I'm running mod_perl 2.0.2 under apache 2.0.54. After adding "PerlSwitches
-wT" to my apache config, I wanted to test that I had taint mode was indeed
working, so I wrote a test script that purposely misused a CGI parameter,
expecting the taint exception to be thrown. I was surprised to find it was
not, so I wrote this small test case:

#!/usr/bin/perl -T

use strict;
use warnings;

use CGI;

delete @ENV{qw(IFS CDPATH ENV BASH_ENV)};

print "Content-type: text/plain\n\n";
my $q = new CGI;
my $junk = $q->param('log');
# eval($q->param('log'));
if (is_tainted($junk)){
  print "Param tainted as expected\n";
} else {
  print "Oops!

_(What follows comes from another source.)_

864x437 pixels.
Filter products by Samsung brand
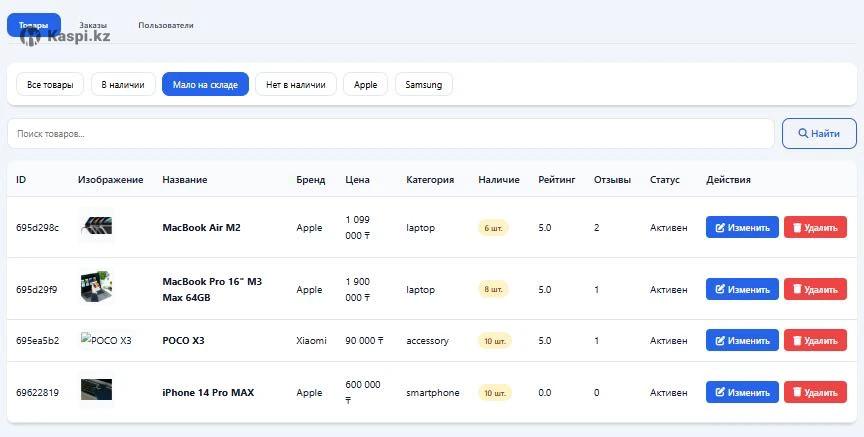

Where's the taint?!?\n";
}
print "\n";
print "\$^TAINT=${^TAINT}", "\n";

sub is_tainted {
  my $arg = shift;
  my $nada = substr($arg, 0, 0);
  local $@;
  eval { eval "# $nada" };
  return length($@) !=0;
}

This prints:

Oops! Where's the taint?!?

$^TAINT=1

under mod_perl2. Indeed, if I go ahead and eval $junk, as long as its valid
perl, mod_perl2 gamely evaluates it. If I instead test, for example,
environment variables, the taint exception does get thrown. Under mod_cgi,
the same script prints "Param tainted as expected". Is there a subtlety that
I'm missing here, or have I uncovered a pretty serious bug?